INSTRUCTIONS FOR THE TASK> Wherever "computer" appears in the records below, copy the line that holds it.

[Records contained in a dataset]
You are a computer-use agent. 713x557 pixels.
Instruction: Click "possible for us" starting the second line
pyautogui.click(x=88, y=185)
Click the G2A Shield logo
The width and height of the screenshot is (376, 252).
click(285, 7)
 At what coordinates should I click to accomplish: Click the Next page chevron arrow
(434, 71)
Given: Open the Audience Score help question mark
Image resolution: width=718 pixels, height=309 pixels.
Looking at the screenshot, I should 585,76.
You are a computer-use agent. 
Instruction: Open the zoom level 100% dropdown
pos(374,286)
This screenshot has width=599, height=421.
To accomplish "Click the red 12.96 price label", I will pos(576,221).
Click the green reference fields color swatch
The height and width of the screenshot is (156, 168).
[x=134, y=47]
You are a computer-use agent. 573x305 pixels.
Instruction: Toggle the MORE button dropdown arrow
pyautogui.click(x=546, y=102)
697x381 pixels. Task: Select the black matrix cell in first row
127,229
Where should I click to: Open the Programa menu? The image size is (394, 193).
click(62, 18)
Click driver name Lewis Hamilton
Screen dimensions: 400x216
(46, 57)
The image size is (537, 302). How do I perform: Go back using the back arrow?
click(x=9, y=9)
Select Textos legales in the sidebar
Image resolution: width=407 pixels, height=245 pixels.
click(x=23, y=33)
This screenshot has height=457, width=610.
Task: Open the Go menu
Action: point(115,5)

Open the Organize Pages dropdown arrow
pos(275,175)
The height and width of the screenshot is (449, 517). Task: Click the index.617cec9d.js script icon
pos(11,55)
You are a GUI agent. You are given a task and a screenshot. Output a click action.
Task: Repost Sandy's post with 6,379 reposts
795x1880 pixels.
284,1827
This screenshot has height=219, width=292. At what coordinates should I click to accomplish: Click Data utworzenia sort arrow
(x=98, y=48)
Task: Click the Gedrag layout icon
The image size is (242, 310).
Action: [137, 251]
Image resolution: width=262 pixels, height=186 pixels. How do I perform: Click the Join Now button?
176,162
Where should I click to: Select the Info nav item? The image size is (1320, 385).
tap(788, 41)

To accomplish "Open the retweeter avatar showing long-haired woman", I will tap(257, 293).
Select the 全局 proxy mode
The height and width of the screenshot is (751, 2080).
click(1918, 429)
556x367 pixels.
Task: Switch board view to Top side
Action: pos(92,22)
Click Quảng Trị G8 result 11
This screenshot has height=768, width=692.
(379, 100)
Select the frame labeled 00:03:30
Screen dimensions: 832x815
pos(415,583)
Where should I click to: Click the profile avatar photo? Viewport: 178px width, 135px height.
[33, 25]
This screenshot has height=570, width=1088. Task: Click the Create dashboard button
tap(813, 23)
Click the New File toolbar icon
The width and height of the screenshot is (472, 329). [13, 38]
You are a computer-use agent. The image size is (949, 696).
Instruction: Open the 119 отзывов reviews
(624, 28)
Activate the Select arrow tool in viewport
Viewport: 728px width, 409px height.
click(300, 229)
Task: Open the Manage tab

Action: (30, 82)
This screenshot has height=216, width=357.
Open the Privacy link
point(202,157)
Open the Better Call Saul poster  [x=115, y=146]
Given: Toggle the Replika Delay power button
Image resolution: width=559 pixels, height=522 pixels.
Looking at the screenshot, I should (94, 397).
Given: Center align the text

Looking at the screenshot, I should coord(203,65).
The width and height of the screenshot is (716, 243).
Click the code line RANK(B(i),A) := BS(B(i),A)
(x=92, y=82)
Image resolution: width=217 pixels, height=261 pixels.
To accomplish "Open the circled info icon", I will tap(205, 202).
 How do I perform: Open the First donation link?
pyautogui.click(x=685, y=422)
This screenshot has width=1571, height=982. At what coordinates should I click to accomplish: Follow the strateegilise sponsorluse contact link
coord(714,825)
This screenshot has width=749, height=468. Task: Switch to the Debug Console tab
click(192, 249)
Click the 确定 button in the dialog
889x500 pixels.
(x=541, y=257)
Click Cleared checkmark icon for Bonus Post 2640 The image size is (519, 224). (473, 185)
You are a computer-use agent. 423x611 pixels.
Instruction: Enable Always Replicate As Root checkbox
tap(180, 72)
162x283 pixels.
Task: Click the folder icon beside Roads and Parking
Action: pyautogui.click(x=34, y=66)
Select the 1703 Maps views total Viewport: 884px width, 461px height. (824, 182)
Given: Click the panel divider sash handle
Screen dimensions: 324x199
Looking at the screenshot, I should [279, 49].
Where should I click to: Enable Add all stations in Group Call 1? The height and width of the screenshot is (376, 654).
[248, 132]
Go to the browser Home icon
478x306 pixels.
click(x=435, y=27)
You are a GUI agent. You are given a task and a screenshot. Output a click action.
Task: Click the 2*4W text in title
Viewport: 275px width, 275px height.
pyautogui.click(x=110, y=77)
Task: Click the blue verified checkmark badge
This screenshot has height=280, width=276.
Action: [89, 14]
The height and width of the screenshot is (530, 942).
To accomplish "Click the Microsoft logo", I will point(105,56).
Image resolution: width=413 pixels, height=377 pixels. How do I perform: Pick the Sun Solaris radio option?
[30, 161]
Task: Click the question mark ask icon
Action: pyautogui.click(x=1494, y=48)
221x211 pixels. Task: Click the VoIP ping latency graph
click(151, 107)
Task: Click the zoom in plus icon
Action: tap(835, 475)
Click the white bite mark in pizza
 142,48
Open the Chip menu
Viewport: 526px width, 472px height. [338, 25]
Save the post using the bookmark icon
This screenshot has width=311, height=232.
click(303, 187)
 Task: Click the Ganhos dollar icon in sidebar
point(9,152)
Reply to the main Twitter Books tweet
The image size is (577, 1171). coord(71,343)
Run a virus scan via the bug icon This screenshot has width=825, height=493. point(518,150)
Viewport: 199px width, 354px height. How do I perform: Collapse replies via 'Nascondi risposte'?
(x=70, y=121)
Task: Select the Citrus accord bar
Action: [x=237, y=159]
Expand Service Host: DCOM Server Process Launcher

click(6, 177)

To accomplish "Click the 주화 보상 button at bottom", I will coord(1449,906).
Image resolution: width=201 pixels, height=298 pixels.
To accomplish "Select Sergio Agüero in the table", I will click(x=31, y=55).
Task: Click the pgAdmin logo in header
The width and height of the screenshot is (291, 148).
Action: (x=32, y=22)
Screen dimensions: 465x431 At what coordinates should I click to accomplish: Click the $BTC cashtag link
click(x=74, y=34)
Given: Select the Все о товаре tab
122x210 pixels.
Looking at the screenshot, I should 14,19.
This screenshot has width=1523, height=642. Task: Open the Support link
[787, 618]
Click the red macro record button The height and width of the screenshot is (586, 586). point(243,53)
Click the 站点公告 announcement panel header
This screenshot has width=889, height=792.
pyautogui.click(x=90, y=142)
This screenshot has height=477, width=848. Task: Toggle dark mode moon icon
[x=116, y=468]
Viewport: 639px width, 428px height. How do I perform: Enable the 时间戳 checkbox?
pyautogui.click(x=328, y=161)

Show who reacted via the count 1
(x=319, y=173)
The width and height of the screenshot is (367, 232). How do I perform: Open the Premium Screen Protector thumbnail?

EXERCISE ANSWER>
You are a computer-use agent. 713x557 pixels.
You are a computer-use agent. 
You are a computer-use agent. 573x305 pixels.
You are a computer-use agent. The image size is (949, 696).
You are a computer-use agent. 423x611 pixels.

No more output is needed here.